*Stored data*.
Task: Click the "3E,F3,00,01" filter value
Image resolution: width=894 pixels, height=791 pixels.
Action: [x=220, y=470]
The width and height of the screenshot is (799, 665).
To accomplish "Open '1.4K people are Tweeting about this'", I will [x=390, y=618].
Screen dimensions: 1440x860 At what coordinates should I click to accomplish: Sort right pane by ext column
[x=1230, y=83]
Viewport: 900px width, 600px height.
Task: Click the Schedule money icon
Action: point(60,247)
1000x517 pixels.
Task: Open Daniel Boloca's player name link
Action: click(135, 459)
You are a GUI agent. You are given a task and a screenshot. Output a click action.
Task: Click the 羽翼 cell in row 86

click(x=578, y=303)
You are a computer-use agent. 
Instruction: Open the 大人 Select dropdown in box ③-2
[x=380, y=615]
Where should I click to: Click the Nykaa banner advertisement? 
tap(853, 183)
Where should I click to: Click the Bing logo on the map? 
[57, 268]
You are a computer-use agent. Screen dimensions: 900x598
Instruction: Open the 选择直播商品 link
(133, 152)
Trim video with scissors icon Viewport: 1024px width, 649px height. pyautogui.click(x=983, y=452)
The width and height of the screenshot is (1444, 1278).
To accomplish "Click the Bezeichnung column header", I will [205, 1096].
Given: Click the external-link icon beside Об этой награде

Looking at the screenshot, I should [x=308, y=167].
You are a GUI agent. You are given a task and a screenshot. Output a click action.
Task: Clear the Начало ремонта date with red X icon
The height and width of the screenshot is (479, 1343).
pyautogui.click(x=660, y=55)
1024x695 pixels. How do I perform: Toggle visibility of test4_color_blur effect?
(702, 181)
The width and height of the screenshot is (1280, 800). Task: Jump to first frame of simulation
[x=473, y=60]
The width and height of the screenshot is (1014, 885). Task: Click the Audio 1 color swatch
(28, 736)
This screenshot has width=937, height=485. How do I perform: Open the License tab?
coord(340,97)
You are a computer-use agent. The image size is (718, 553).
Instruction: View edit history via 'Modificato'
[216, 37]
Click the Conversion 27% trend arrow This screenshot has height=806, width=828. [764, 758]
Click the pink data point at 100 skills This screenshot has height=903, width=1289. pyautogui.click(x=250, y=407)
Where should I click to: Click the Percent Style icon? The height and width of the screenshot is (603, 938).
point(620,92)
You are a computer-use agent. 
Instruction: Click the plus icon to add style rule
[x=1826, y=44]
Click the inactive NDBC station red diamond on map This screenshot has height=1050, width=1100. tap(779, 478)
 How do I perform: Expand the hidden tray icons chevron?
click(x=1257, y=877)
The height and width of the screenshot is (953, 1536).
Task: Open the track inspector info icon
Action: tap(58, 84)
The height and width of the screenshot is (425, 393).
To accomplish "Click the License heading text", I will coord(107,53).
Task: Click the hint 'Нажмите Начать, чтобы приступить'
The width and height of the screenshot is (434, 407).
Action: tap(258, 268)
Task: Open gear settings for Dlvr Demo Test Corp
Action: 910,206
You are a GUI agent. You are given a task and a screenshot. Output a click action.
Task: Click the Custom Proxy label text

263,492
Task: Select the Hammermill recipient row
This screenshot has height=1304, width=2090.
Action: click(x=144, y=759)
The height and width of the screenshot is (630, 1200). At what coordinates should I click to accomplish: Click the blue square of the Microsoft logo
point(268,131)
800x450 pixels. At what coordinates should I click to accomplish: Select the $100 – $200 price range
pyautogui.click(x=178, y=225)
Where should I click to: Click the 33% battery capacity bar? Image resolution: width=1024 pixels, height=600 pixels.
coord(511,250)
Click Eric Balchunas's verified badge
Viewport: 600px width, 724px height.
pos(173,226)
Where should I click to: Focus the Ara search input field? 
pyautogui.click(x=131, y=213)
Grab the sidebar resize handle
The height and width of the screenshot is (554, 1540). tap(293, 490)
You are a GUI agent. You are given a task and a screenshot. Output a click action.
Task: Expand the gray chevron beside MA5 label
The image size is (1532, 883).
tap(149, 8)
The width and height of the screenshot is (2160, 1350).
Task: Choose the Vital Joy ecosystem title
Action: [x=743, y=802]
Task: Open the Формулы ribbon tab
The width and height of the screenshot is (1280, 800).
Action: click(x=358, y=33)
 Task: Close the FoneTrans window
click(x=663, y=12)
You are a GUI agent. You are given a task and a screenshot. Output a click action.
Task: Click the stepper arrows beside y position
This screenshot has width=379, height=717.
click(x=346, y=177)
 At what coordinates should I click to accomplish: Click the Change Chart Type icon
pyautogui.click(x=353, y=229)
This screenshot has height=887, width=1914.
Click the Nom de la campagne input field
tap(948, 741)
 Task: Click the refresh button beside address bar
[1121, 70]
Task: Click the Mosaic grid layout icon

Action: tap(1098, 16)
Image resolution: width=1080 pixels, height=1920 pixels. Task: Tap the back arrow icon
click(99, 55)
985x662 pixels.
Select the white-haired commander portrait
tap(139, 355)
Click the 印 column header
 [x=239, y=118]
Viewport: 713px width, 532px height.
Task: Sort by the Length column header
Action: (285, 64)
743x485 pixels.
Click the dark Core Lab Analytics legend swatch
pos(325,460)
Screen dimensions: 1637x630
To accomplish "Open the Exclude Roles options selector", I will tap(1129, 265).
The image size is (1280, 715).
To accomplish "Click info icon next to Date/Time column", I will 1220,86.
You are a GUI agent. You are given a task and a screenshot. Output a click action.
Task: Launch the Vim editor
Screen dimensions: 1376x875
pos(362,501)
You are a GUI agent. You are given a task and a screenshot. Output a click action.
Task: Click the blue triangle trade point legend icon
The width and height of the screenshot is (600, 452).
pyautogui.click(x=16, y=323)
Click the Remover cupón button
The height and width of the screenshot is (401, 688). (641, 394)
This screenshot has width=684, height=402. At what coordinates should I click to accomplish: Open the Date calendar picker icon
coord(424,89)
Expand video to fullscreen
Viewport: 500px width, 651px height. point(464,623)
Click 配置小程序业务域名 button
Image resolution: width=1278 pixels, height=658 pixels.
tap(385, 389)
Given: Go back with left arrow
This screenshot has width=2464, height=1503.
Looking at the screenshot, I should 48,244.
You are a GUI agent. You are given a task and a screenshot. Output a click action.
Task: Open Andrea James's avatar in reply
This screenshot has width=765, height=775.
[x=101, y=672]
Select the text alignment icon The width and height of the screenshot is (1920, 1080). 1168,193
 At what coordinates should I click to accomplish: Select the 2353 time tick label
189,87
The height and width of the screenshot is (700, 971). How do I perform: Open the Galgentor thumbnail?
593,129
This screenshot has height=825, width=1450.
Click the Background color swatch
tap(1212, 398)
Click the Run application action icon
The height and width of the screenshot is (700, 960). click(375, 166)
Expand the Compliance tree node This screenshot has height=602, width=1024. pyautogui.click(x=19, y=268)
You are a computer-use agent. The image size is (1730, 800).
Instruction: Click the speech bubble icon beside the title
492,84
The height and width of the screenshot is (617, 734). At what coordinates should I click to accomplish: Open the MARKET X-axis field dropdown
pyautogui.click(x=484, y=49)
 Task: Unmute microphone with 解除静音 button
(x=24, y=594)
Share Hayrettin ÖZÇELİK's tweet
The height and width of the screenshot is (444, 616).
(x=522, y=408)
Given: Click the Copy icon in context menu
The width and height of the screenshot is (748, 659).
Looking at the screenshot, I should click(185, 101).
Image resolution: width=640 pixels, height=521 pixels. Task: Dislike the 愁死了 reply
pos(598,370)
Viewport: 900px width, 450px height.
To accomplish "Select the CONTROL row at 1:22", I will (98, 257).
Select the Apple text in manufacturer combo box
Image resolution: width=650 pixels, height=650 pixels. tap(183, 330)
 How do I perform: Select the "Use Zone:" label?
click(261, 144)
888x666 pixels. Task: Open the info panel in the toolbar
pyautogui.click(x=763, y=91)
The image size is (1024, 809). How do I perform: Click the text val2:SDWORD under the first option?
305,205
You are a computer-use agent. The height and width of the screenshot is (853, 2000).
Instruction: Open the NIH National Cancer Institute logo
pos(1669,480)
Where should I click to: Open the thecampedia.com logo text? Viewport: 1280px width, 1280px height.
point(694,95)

*Exercise*.
Once you have read the entries above, state how many of their lines include "computer", giving the number alone.

*Response to the task*.
6